Task material Block Start

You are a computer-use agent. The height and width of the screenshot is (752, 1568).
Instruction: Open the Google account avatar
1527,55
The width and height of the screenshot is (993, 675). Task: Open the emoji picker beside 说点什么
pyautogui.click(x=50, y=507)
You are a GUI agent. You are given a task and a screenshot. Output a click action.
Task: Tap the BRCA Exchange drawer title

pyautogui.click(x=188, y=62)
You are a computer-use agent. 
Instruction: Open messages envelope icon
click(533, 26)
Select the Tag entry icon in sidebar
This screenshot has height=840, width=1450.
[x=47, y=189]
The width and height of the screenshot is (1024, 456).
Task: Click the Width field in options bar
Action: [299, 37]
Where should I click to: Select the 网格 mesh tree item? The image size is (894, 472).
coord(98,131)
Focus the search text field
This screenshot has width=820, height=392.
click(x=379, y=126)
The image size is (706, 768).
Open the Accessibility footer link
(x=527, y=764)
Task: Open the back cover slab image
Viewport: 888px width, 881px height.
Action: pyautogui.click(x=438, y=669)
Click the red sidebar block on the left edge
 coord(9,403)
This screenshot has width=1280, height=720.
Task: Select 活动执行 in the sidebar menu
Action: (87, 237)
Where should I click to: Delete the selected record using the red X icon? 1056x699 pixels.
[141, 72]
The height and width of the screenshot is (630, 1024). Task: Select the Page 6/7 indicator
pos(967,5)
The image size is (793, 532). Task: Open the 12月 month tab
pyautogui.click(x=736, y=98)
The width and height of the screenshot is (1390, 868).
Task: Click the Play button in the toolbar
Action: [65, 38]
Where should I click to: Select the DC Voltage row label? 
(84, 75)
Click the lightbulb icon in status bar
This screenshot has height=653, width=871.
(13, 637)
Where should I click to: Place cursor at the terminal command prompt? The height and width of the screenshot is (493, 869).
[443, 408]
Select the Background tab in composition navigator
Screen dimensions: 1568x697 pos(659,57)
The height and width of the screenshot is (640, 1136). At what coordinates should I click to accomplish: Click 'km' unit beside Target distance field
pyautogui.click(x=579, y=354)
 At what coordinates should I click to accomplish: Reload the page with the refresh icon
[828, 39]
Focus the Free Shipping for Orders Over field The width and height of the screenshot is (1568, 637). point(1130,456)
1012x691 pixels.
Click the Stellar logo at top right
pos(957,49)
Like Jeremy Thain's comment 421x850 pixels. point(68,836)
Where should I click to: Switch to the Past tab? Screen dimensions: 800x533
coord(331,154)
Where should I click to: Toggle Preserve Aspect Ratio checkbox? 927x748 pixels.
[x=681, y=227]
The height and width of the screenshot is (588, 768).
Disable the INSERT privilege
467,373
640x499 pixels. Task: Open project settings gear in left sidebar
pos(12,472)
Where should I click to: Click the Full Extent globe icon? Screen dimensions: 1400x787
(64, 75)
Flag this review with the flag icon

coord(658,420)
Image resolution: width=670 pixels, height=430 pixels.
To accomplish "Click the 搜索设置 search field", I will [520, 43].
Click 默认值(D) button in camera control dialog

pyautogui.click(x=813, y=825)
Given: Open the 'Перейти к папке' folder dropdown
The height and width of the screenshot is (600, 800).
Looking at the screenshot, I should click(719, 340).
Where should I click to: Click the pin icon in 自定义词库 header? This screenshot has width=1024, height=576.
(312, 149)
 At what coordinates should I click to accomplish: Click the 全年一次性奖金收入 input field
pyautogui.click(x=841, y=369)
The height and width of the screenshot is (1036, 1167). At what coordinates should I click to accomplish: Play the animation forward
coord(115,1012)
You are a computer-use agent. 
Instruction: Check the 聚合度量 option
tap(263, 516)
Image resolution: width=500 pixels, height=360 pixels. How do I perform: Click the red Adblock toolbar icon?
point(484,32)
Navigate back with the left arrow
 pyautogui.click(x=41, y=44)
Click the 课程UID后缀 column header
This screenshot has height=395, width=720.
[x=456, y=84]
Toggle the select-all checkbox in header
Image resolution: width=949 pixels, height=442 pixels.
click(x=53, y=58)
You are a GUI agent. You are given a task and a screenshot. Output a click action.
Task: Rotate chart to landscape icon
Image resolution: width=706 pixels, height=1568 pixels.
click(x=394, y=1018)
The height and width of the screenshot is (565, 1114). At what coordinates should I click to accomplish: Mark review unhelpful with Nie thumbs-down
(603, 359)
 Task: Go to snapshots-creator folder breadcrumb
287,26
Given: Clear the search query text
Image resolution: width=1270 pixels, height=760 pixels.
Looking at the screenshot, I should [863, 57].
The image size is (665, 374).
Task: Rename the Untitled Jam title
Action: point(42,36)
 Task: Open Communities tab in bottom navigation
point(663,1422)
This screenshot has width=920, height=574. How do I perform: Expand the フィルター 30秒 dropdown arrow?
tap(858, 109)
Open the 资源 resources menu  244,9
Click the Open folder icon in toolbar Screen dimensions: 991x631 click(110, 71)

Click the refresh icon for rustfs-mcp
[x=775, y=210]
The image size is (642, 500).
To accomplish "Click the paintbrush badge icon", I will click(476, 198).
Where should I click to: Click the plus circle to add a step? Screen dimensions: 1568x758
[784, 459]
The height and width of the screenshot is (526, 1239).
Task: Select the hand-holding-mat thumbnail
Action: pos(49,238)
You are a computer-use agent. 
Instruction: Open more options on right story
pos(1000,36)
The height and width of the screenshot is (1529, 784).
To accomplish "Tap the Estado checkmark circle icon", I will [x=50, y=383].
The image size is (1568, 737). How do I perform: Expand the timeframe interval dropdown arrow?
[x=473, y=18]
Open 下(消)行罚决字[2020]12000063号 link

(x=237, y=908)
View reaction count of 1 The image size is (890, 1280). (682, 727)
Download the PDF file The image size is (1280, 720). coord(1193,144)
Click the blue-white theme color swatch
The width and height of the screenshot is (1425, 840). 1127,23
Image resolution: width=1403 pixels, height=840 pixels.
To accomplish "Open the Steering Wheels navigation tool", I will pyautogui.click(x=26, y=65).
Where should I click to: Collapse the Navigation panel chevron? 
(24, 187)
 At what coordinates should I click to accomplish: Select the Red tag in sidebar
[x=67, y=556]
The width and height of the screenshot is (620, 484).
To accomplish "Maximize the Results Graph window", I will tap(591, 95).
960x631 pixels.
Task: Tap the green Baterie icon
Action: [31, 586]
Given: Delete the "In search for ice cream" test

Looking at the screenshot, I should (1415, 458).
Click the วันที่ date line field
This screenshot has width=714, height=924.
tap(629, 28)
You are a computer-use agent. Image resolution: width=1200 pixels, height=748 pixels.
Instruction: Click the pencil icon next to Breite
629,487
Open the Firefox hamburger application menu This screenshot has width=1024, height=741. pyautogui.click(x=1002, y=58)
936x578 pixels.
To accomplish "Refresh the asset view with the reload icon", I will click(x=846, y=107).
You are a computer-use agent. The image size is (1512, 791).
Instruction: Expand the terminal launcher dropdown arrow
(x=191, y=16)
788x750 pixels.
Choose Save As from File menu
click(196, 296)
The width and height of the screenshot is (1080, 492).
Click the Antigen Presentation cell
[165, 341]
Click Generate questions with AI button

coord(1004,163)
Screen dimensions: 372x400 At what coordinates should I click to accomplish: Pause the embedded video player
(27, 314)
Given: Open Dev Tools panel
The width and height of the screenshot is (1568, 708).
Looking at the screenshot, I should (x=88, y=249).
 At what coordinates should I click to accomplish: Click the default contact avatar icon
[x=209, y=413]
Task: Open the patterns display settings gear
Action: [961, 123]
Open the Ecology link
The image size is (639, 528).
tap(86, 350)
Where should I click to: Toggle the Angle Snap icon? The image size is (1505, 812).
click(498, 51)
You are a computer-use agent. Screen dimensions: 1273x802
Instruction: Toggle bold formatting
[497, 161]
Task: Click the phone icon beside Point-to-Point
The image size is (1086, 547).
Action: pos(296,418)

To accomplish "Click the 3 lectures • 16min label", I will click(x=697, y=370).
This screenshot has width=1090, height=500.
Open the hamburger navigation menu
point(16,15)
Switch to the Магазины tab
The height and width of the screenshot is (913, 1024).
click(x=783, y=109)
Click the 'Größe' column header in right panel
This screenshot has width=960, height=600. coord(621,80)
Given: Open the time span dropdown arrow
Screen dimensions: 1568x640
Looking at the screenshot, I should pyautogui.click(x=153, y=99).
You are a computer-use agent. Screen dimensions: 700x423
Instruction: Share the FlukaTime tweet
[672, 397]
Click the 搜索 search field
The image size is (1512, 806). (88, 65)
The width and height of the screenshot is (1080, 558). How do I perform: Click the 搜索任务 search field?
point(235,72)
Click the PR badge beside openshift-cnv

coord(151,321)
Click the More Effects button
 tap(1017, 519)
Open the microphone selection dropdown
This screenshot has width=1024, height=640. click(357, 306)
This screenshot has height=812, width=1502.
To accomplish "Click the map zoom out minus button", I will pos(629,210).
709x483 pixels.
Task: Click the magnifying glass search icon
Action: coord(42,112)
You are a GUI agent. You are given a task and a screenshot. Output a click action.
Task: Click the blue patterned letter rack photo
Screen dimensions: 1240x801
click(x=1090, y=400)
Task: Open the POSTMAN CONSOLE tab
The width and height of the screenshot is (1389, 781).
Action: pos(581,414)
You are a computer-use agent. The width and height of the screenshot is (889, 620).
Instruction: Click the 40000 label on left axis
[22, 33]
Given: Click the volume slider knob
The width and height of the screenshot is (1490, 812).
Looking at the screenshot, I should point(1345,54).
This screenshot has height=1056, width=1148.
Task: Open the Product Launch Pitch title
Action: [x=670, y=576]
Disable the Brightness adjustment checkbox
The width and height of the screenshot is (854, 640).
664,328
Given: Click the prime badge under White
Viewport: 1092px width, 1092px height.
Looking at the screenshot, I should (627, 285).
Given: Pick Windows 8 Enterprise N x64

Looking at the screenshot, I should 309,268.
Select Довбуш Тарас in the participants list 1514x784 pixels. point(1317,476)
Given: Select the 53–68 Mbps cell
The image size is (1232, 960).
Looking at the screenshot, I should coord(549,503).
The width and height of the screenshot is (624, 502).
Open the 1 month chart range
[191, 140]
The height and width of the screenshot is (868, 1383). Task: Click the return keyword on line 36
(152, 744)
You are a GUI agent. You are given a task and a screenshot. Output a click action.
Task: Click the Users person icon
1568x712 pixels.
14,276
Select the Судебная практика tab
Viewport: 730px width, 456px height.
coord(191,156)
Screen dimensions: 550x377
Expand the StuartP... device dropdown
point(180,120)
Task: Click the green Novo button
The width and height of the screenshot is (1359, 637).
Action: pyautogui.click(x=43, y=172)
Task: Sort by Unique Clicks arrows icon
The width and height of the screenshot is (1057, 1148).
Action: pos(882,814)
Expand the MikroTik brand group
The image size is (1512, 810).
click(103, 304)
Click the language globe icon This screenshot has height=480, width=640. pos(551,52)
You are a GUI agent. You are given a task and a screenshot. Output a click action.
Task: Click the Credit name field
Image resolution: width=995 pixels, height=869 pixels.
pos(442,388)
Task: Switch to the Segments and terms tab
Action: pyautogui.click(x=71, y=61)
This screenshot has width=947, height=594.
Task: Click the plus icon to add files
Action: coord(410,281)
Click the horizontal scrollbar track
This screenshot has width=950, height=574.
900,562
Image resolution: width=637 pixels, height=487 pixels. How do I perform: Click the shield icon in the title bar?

Task material Block End

• About this task: Above are the records; repeat exactly the lines from the one holding "The height and width of the screenshot is (913, 1024)." down to the one holding "Given: Open the time span dropdown arrow", end lines included.

• Answer to this problem:
The height and width of the screenshot is (913, 1024).
click(x=783, y=109)
Click the 'Größe' column header in right panel
This screenshot has width=960, height=600. coord(621,80)
Given: Open the time span dropdown arrow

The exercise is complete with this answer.